* _READING PASSAGE_:
_ _ _ _

Metroid Prime 4: Beyond has lived in that waiting room longer than most, first announced in 2017, quietly restarted in 2019 with Retro Studios, and now finally landing on Nintendo Switch and Switch 2 with the weight of expectation firmly on its shoulders.
That history matters. Not because it excuses shortcomings, but because it explains why this latest entry feels so careful. This is not a game interested in redefining its identity. Instead, it aims to reassure, to remind, and to reaffirm what Metroid Prime has always been. That approach brings confidence and polish, but it also reveals a reluctance to move beyond familiar ground.
Viewros and the Comfort of Isolation

Metroid Prime 4: Beyond opens with a subtle shift rather than a dramatic one. Samus finds herself stranded on Viewros, a planet scarred by an ancient collapse known only as The Great Tragedy. The objective is initially simple. Escape. It is a premise that leans into isolation, uncertainty, and quiet discovery, all pillars of Metroid’s identity.
Viewros itself is beautifully realised. Its five major regions, connected by a central hub, each carry a strong visual and thematic identity. Fury Green’s overgrown ecosystems contrast sharply with the sterile corridors of Ice Belt, and every environment feels deliberate in its construction.
On Switch 2, the experience is especially striking. Running at 1080p with a smooth 120 frames per second in performance mode, Metroid Prime 4 Beyond feels technically confident in a way Nintendo releases rarely do.
Yet even here, there is a sense of restraint. Viewros is impressive, but it is also carefully guided. Its beauty invites curiosity, while its structure quietly limits it.
When Metroid Thinks Like Zelda

As the campaign unfolds, Metroid Prime 4: Beyond begins to take on an unexpected form. Its structure mirrors classic 3D Zelda more than traditional Metroid. Each region functions like a self-contained dungeon. You explore, acquire a map, locate the boss, unlock a new ability, and use it to progress. Sequence breaking, once a defining feature of the series, is largely absent.
This rigidity will be divisive. For veterans who relish bending Metroid’s systems, the tight control can feel stifling. For newcomers, however, the clarity is welcoming. In a post-Breath of the Wild era, there is something refreshing about a focused, authored experience that knows exactly how it wants to be played.
The problem is not the linearity itself, but how little room it leaves for expression. For most of the 10 to 12-hour campaign, the game rarely trusts the player to wander, experiment, or fail forward. Freedom arrives late, and by then, much of the thrill has already passed.
Familiar Tools, Muted Rewards

Mechanically, Metroid Prime 4: Beyond is unmistakably Metroid in its prime. First-person exploration, deliberate combat pacing, and environmental puzzles all return in solid form. Samus’s classic toolkit is present and reliable, from Morph Ball traversal to grappling and bomb-based problem-solving.
New additions, such as the Control Beam and elemental shot types, add modest variety without disrupting the core loop. They function well, but they rarely surprise. More importantly, they lack the transformative impact that new abilities once had in earlier entries.
Progression increasingly feels like unlocking keys rather than expanding possibilities. Backtracking, a traditional pleasure in the series, becomes less engaging when upgrades merely open colour-coded doors. Collectibles are plentiful but rarely demanding, and the satisfaction of mastery is replaced with obligation.

_ _ _ _

* _AVAILABLE DATA_:
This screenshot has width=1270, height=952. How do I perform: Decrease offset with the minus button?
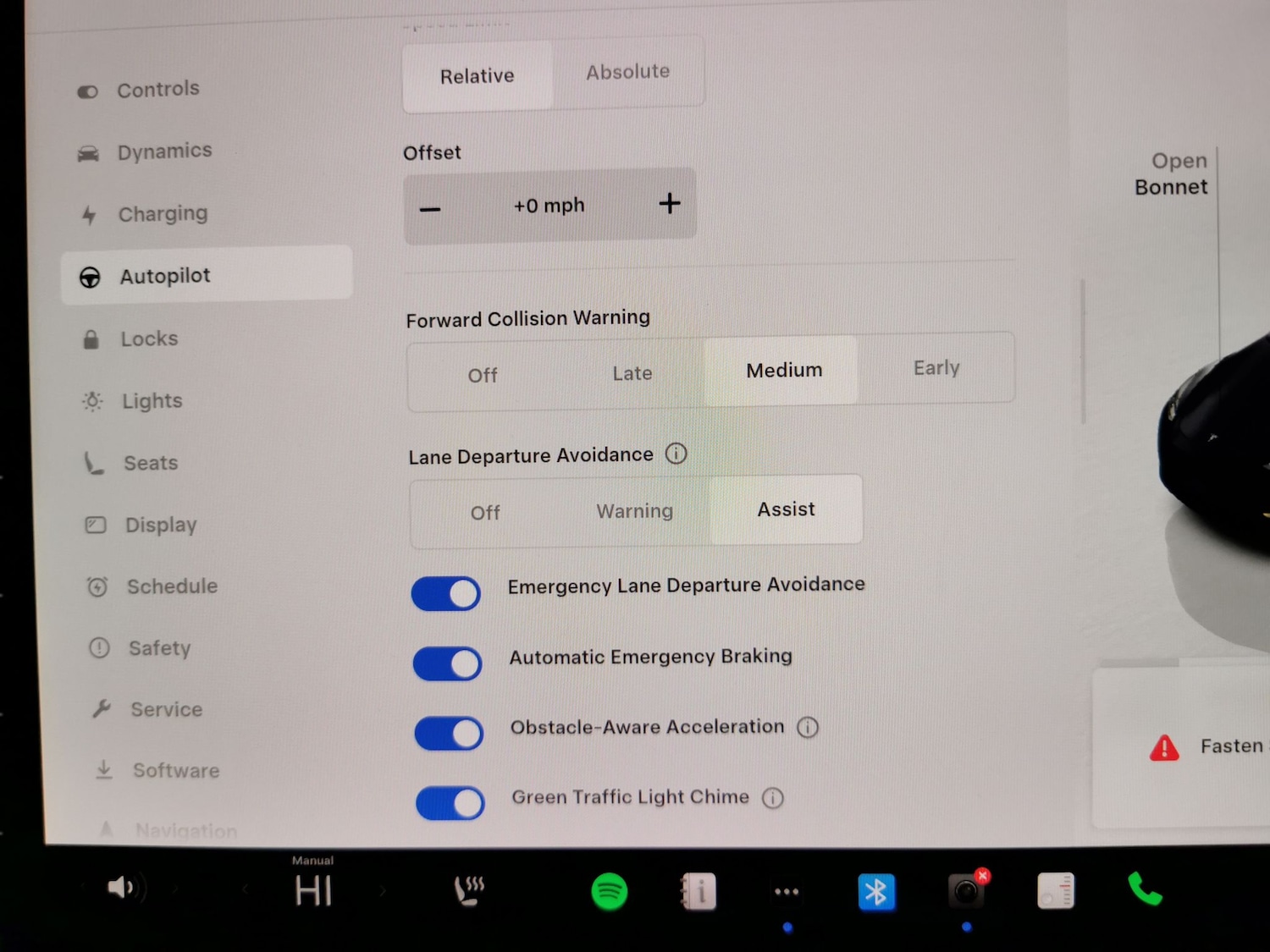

_ _ _ _

* _OBJECTIVES_:
A) In the Metroid Prime 4 review, how long does the campaign last?
B) Please reproduce word for word the part of the Metroid Prime 4 review that opens with the words containing "Viewros and the" and closes with "releases rarely do.".

* _EXPECTED RESULTS_:
A) 10 to 12 hours.

B)
Viewros and the Comfort of Isolation

Metroid Prime 4: Beyond opens with a subtle shift rather than a dramatic one. Samus finds herself stranded on Viewros, a planet scarred by an ancient collapse known only as The Great Tragedy. The objective is initially simple. Escape. It is a premise that leans into isolation, uncertainty, and quiet discovery, all pillars of Metroid’s identity.
Viewros itself is beautifully realised. Its five major regions, connected by a central hub, each carry a strong visual and thematic identity. Fury Green’s overgrown ecosystems contrast sharply with the sterile corridors of Ice Belt, and every environment feels deliberate in its construction.
On Switch 2, the experience is especially striking. Running at 1080p with a smooth 120 frames per second in performance mode, Metroid Prime 4 Beyond feels technically confident in a way Nintendo releases rarely do.